Quote the listing word for word, starting at the line that contains "This screenshot has height=1650, width=1275." and ending at the line that contains "(223, 869).". Leave the pictures out of your answer.

▶ INPUT DATA

────

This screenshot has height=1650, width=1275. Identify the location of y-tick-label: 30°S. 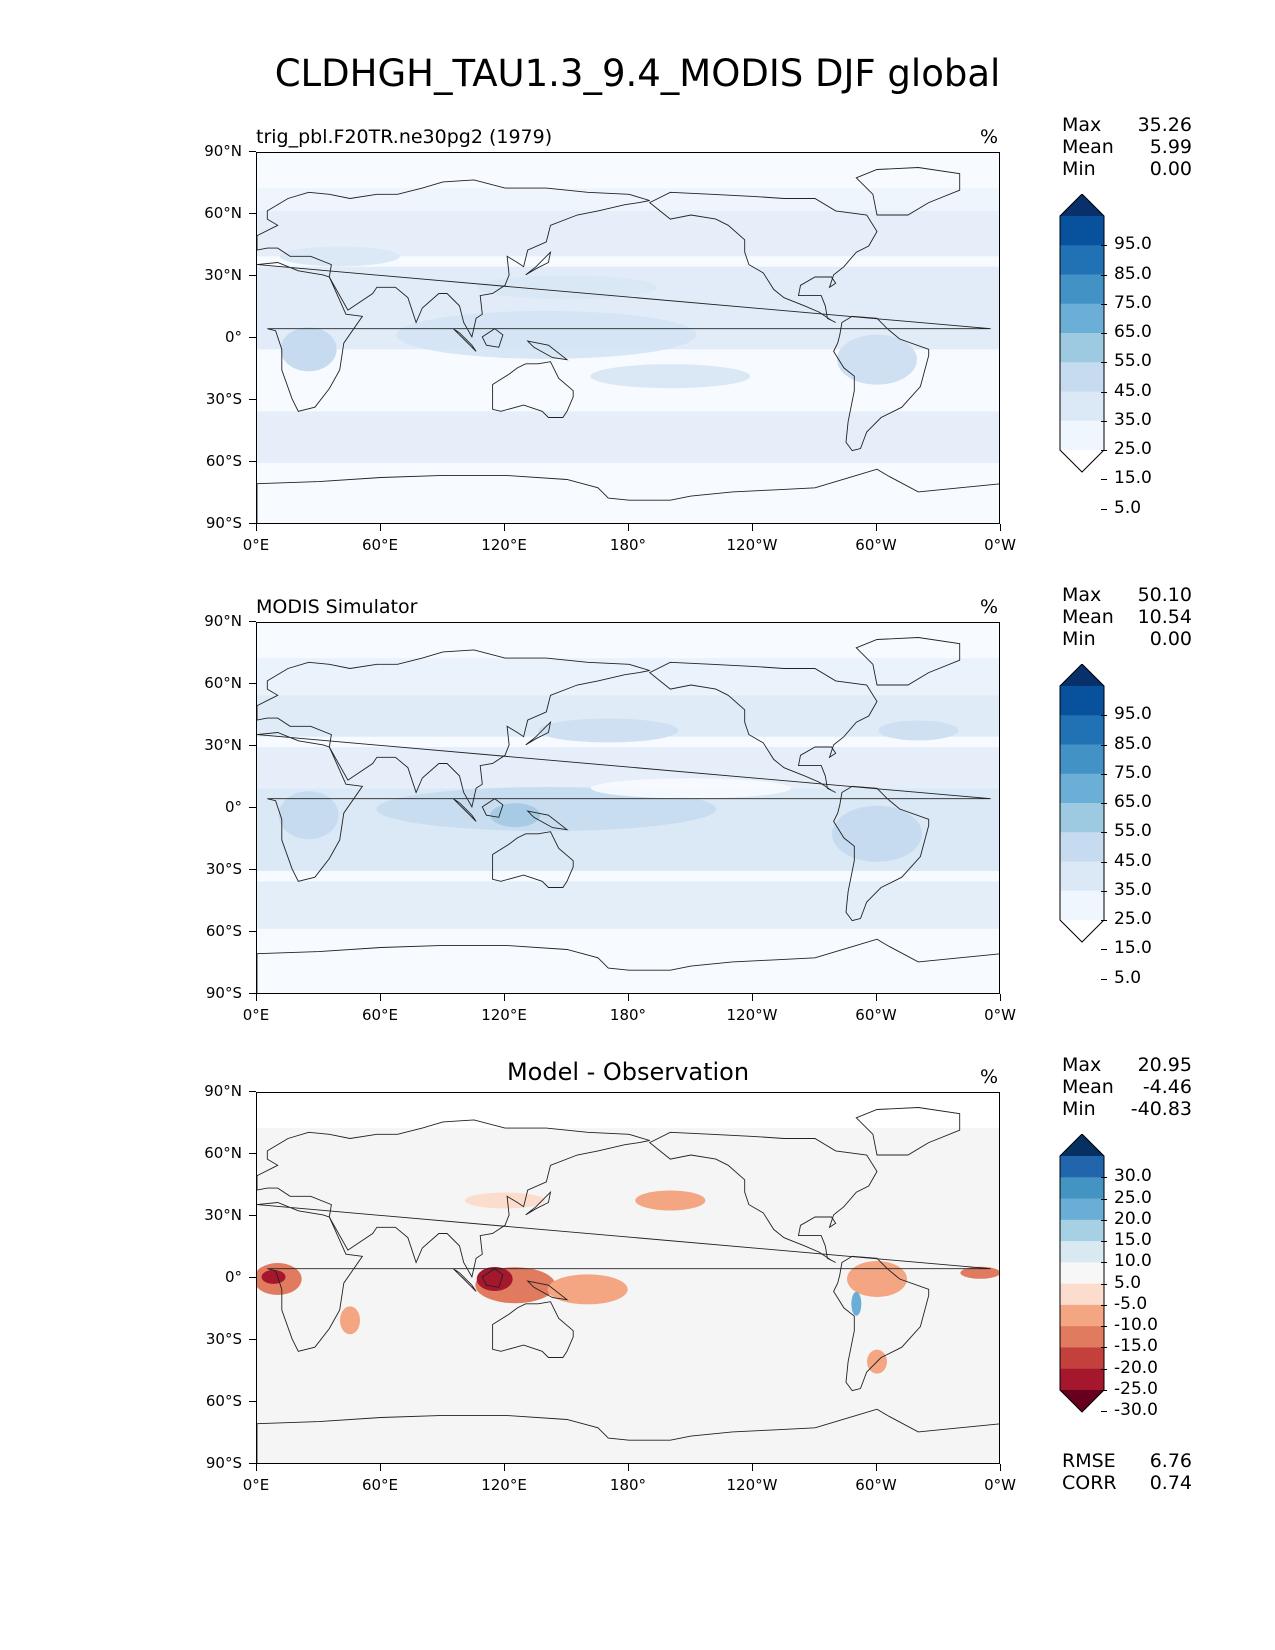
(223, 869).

────

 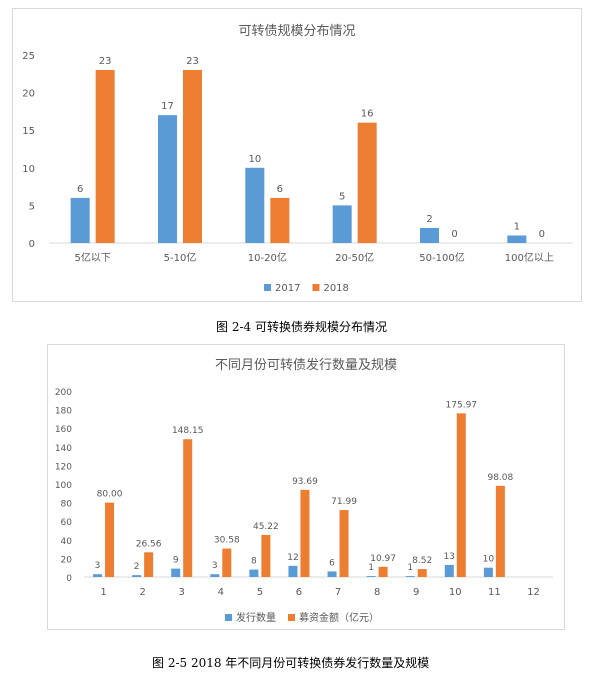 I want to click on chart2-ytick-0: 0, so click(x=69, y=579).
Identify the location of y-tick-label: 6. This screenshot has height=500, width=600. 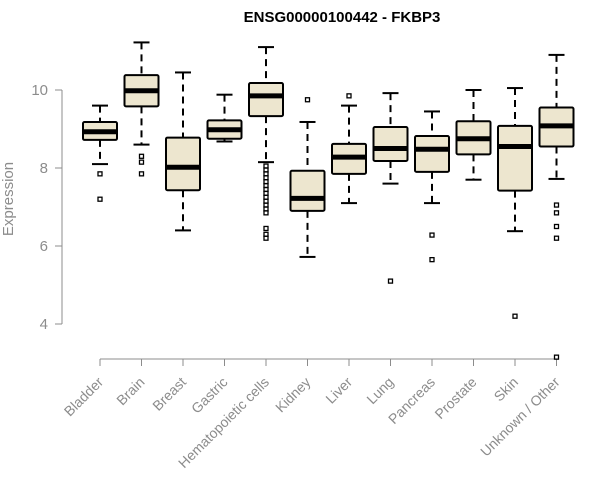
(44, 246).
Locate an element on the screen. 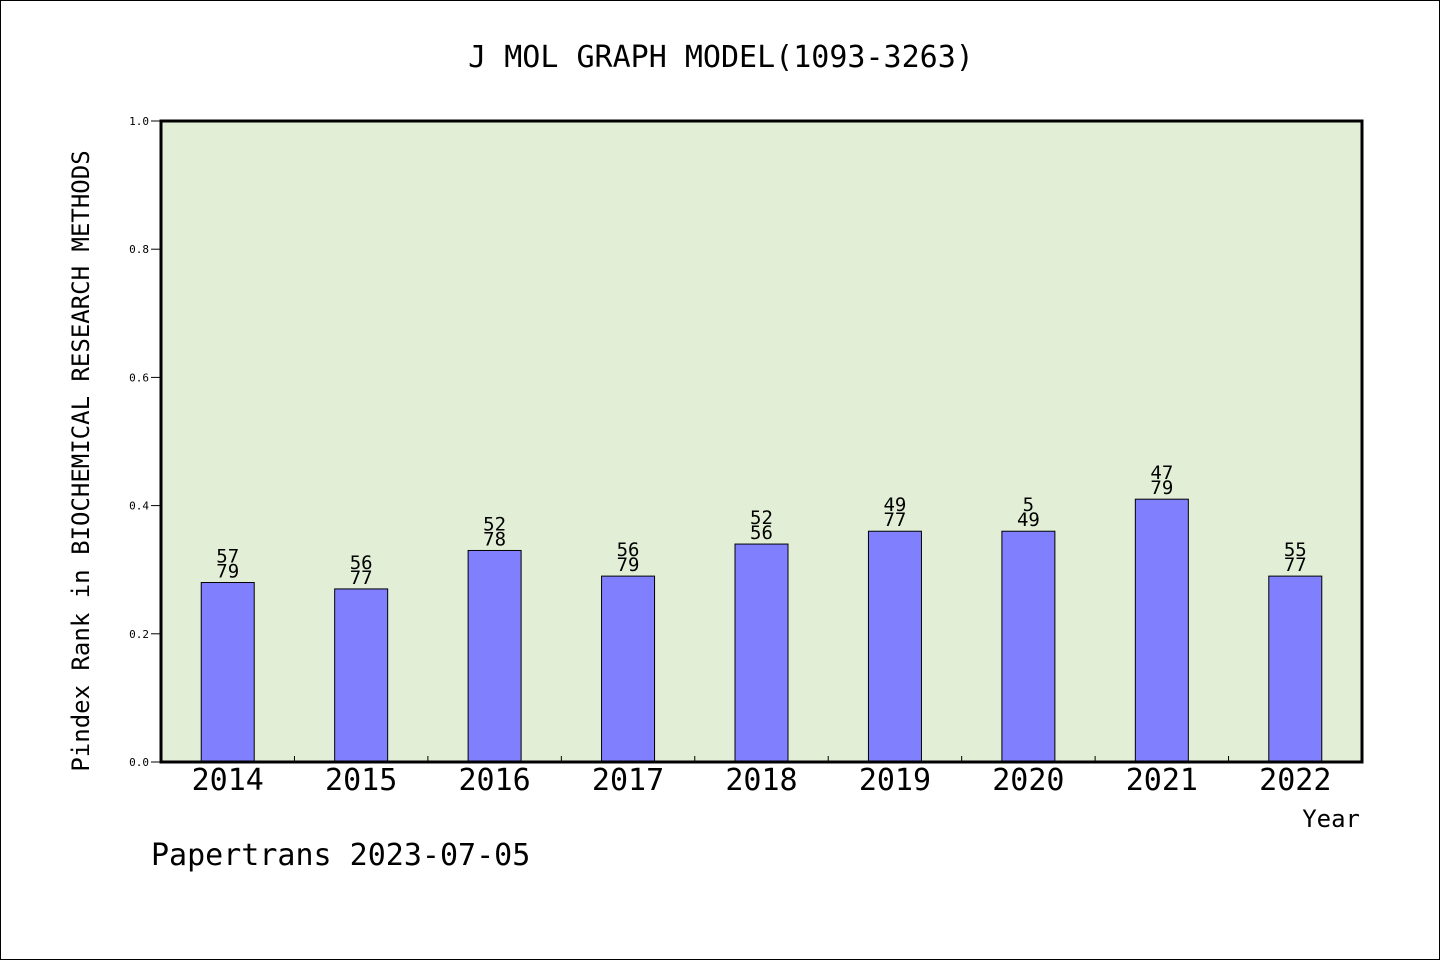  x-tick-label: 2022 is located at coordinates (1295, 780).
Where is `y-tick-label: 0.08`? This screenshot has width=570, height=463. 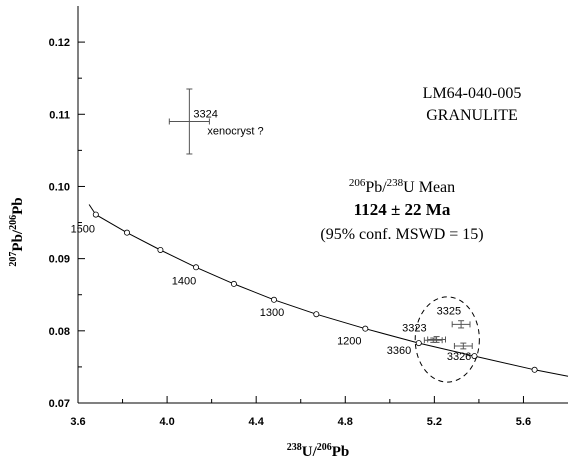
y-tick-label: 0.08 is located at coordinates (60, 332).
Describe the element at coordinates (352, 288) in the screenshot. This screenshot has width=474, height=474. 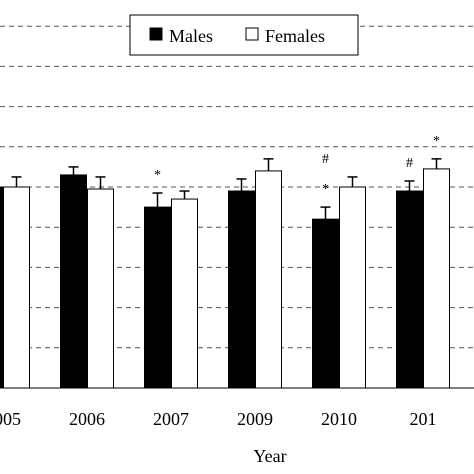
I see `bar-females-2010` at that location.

────

▶ SOLUTION TO THIS TASK
This screenshot has height=1650, width=1275. Identify the location of y-tick-label: 30°S. 
(223, 869).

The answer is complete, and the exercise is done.